- [Tasks for this exercise]
- 1) Rewrite the passage on soft VLIW processors between "Our VLIW processor" and "in more detail.", inclusive, replacing "ALUs" with "arithmetic logic units".
- 2) According to the passage on soft VLIW processors, what does the abbreviation SPREE stand for?
- 3) Write the next part of the passage on soft VLIW processors, picking up after its final sentence.

[Excerpt to read start]

To address this shortcoming, there has been increased commercial and academic interest in configurable, customizable, and reconfigurable processor architectures over the past few years. Companies like ARC and Tensilica have long been offering configurable and customizable processors along with supporting tool chains [6, 7] . Academic researchers have also been embedding FPGA-like reconfigurable functional units (RFUs) in processor datapaths to implement custom instructions [8, 9] , and customizable co-processors to offload performancecritical computations from their host processors [10] . However, most customizable processors are also aimed at the ASIC market, making them difficult to recustomize once they have been manufactured; and RFUs are often constrained by fixed architectures that limit the range of custom operations they can support. Although soft-core versions of these processors are commonly used for functional validation, they are not designed to be implemented in FPGAs.
Soft processors are an alternative to ASIPs and customizable processors since they can easily and quickly be reconfigured and implemented in FPGAs. They can also leverage available FPGA resources to provide very efficient implementations. In [11, 12] , the authors describe the Soft Processor Rapid Exploration Environment (SPREE), which they used to create and evaluate the area, execution performance, and energy consumption of various soft processor implementations. The results of this study provide several insights into the trade-offs involved in designing soft processors that issue and execute single instructions. Our work builds upon these results and examines the effects of datapath and ISA customization on the performance and area of soft VLIW datapaths.
Our VLIW processor is not the first to be implemented in an FPGA. In [13, 14] , the authors describe a soft VLIW processor consisting of four, identical, 32-bit ALUs and a customizable hardware block for accelerating performancecritical loop kernels. The ALUs and the hardware block operate in parallel and are interconnected through a single, multi-ported, 32 × 32-bit register file. Our processor differs from this processor in several ways, and in Sect. 3 we describe its organization and architecture in more detail.

[Excerpt to read end]
[Extracted material start]

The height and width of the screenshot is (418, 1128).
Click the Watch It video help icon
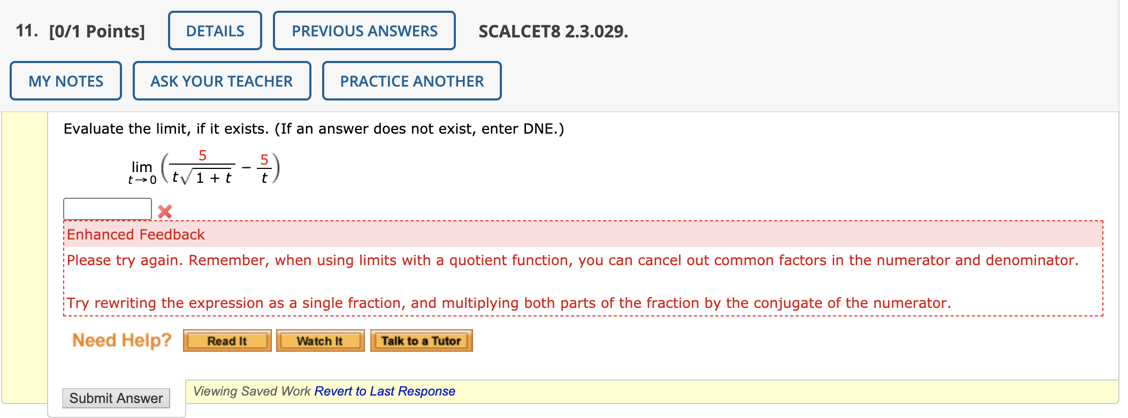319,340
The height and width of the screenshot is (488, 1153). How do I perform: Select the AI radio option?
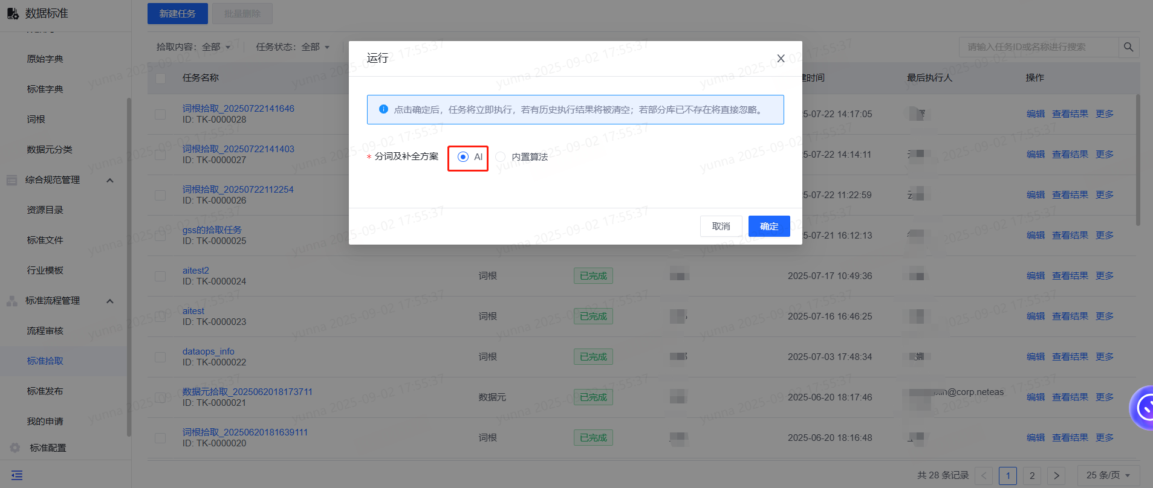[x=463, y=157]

[Extracted material end]

- [Outputs by task]
- 1)
Our VLIW processor is not the first to be implemented in an FPGA. In [13, 14] , the authors describe a soft VLIW processor consisting of four, identical, 32-bit arithmetic logic units and a customizable hardware block for accelerating performancecritical loop kernels. The arithmetic logic units and the hardware block operate in parallel and are interconnected through a single, multi-ported, 32 × 32-bit register file. Our processor differs from this processor in several ways, and in Sect. 3 we describe its organization and architecture in more detail.

- 2) Soft Processor Rapid Exploration Environment

- 3)
Processor Architecture
In this section we describe the datapath, instruction set architecture, and pipeline organization of our processor. Figure 1 shows the datapath of our soft VLIW processor. The datapath can be configured to include any number of 16, 32, or 64-bit general-purpose functional units. These include arithmetic and logic units (ALUs), multiply-accumulate units (MACs), address generation units (AGUs), and data memory units (DMUs). AGUs compute data memory addresses and DMUs execute memory-access operations. Every DMU is connected to a single-ported data memory bank that is implemented using an on-chip RAM block. The datapath may also include a number of custom computational units (CCUs), which execute user-defined machine operations that are used to customize and extend the basic ISA. Finally, the datapath includes a single control and branching unit (CTL) that performs data movement, branching, and other control-flow operations. The datapath also includes up to three distributed register files, each with a configurable number of registers and access ports. Distributed register files use fewer read and write ports, and are smaller and faster than a unified, multiported register file of the same aggregate size. The distributed register files include a data register file (DRF), an address register file (ARF), and an optional custom register file (CRF). Data can be transferred between the different register files using special data movement operations executed by the CTL unit.
Datapath Organization
Finally, to provide basic functionality, each processor must be configured with a minimal mix of functional units that includes one ALU, one AGU, and one DMU. These, in turn, require the use of the DRF and ARF. By default, each functional unit is 32 bits wide and each register file consists of 32 registers with two read ports and one write port. For the remainder of this paper, we will refer to this configuration as our base processor (BP).
Instruction Set Architecture
Our processor executes a basic set of integer machine operations that resemble MIPS R2000 instructions [15] . Most operations, including data memory access operations, have a latency of one processor clock cycle. On the other hand, custom machine operations extend the basic instruction set and may have, depending on their complexities, multi-clock-cycle latencies.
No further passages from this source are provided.